COMPLETE THE FOLLOWING:
**a)** Translate this sentence from the Efficient Frontier text into Spanish: "The Efficient Frontier represents the set of optimal portfolios that offer the highest expected return for a given level of risk."
**b)** In the entries, rewrite the lines between the one holding "This screenshot has height=619, width=1362." and the one holding "pyautogui.click(x=1090, y=198)", inclusive, changing "Image resolution" to "Screen size" and leaving everything else as it is. Return only those lines.

(SOURCE EXTRACT)

Efficient Frontier Construction in R Studio
Introduction
The concept of the Efficient Frontier is central to modern portfolio theory, which was promulgated by Harry Markowitz in the mid-20th century. The Efficient Frontier represents the set of optimal portfolios that offer the highest expected return for a given level of risk. This report outlines the application of the efficient frontier in the context of FIN 439 at Oregon State University, utilizing R for practical implementation. I have used this course and code to create a practical guide for any interested investor to create an Efficient Frontier and efficient portfolio consummate with their perceptions of risk.
Course Objectives:
Where course objectives emphasize hands-on experience in managing investment portfolios, this guide illustrates fundamental concepts in portfolio management and portfolio analysis. Where one of the aims of the course is to develop an efficient and comprehensive portfolio, this code aids investors and students alike.
The Efficient Frontier
Concept:
The efficient frontier is a visualization of optimal portfolios that offer the maximum possible return for a given level of risk, where risk is defined as the standard deviation of the returns of an asset or portfolio. It is part of the Modern Portfolio Theory, developed by Harry Markowitz, which emphasizes diversification to reduce risk. According to MPT, risk is reduced by selecting the asset with the greatest expected return when controlling for risk. Such methodologies assist investors to make informed decisions by understanding the trade-off between risk and return. This understanding can guide the construction of portfolios which align with an investor's risk tolerance and return expectations.

(End SOURCE EXTRACT)
(INFORMATION GIVEN)

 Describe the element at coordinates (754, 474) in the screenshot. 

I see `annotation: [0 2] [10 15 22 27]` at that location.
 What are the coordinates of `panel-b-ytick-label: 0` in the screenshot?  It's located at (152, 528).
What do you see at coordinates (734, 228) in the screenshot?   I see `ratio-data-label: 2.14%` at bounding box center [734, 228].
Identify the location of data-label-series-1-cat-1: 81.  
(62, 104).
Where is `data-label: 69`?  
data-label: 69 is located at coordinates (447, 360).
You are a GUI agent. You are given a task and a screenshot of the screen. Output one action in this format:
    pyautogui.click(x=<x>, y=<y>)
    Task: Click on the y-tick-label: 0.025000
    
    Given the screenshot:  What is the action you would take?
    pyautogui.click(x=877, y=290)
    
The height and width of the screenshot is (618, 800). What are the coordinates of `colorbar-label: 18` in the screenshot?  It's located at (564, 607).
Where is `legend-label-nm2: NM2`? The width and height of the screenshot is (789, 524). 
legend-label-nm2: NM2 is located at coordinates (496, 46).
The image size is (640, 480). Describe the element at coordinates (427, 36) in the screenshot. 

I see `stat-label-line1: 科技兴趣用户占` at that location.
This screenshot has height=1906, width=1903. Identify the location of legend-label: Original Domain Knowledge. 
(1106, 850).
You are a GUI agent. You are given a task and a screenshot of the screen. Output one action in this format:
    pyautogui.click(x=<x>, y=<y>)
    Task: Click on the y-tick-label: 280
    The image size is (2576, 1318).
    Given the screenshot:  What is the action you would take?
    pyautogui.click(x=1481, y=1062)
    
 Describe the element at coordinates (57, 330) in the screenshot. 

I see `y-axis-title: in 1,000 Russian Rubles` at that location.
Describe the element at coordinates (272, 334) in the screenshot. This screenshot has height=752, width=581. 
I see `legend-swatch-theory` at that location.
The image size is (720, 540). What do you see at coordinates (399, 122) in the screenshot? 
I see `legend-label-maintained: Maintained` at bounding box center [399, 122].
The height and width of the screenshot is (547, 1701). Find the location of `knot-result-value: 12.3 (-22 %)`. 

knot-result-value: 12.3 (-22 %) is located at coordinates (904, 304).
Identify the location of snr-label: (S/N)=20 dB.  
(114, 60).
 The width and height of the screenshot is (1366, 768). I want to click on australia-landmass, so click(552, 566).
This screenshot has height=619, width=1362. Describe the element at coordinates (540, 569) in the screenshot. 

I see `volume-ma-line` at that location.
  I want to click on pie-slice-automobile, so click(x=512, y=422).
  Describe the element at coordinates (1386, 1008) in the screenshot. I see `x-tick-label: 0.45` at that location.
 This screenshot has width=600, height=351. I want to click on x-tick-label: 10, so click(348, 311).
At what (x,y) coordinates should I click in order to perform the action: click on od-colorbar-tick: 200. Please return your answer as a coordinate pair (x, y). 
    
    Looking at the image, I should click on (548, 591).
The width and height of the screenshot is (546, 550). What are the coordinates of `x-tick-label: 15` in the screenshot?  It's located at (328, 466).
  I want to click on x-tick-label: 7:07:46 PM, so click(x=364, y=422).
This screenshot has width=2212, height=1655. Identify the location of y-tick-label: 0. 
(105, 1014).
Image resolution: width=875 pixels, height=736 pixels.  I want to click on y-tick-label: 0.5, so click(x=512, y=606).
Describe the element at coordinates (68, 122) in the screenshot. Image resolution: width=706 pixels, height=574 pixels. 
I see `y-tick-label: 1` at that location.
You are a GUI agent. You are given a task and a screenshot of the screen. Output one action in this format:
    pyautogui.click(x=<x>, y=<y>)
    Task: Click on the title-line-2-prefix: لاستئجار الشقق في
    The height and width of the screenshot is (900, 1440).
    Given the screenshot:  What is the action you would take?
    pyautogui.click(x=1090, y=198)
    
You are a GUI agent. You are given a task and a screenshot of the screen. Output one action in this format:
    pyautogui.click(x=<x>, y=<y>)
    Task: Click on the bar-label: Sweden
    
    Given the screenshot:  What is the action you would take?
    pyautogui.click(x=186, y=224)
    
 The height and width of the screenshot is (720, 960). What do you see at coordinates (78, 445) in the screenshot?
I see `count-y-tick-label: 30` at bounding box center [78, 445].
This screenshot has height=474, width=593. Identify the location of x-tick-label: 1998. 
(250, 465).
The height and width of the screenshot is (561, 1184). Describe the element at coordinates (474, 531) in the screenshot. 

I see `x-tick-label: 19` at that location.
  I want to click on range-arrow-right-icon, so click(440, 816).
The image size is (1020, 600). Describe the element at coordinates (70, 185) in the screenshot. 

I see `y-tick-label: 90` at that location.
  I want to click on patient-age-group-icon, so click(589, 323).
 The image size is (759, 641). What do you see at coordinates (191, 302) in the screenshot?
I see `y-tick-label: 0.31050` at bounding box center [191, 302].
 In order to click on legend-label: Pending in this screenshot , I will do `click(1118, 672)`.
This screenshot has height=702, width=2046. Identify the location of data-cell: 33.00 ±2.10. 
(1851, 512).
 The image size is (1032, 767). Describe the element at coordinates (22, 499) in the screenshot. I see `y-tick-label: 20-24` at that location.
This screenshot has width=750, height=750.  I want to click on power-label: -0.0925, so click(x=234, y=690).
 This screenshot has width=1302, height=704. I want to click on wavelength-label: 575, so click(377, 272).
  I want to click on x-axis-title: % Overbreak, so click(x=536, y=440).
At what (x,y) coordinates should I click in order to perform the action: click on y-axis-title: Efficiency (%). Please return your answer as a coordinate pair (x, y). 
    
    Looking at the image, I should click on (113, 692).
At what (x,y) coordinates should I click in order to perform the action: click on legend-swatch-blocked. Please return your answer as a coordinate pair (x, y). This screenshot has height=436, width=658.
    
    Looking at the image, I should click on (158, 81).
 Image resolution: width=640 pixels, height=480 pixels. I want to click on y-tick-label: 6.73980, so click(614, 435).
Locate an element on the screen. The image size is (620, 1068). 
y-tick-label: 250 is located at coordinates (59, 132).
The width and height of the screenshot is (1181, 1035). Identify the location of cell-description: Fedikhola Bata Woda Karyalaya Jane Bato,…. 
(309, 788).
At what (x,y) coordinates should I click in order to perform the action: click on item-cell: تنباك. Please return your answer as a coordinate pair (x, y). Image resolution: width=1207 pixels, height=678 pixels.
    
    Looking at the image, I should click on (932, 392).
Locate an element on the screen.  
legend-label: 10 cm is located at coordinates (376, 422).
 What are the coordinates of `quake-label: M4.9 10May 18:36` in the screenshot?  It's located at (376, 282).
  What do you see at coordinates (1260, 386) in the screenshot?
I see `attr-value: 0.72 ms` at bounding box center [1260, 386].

(End INFORMATION GIVEN)

REPLIES:
**a)** La Frontera Eficiente representa el conjunto de carteras óptimas que ofrecen el mayor rendimiento esperado para un nivel de riesgo dado.

**b)**
This screenshot has height=619, width=1362. Describe the element at coordinates (540, 569) in the screenshot. 

I see `volume-ma-line` at that location.
  I want to click on pie-slice-automobile, so click(x=512, y=422).
  Describe the element at coordinates (1386, 1008) in the screenshot. I see `x-tick-label: 0.45` at that location.
 This screenshot has width=600, height=351. I want to click on x-tick-label: 10, so click(348, 311).
At what (x,y) coordinates should I click in order to perform the action: click on od-colorbar-tick: 200. Please return your answer as a coordinate pair (x, y). 
    
    Looking at the image, I should click on (548, 591).
The width and height of the screenshot is (546, 550). What are the coordinates of `x-tick-label: 15` in the screenshot?  It's located at (328, 466).
  I want to click on x-tick-label: 7:07:46 PM, so click(x=364, y=422).
This screenshot has width=2212, height=1655. Identify the location of y-tick-label: 0. 
(105, 1014).
Screen size: width=875 pixels, height=736 pixels.  I want to click on y-tick-label: 0.5, so click(x=512, y=606).
Describe the element at coordinates (68, 122) in the screenshot. Screen size: width=706 pixels, height=574 pixels. 
I see `y-tick-label: 1` at that location.
You are a GUI agent. You are given a task and a screenshot of the screen. Output one action in this format:
    pyautogui.click(x=<x>, y=<y>)
    Task: Click on the title-line-2-prefix: لاستئجار الشقق في
    The height and width of the screenshot is (900, 1440).
    Given the screenshot:  What is the action you would take?
    pyautogui.click(x=1090, y=198)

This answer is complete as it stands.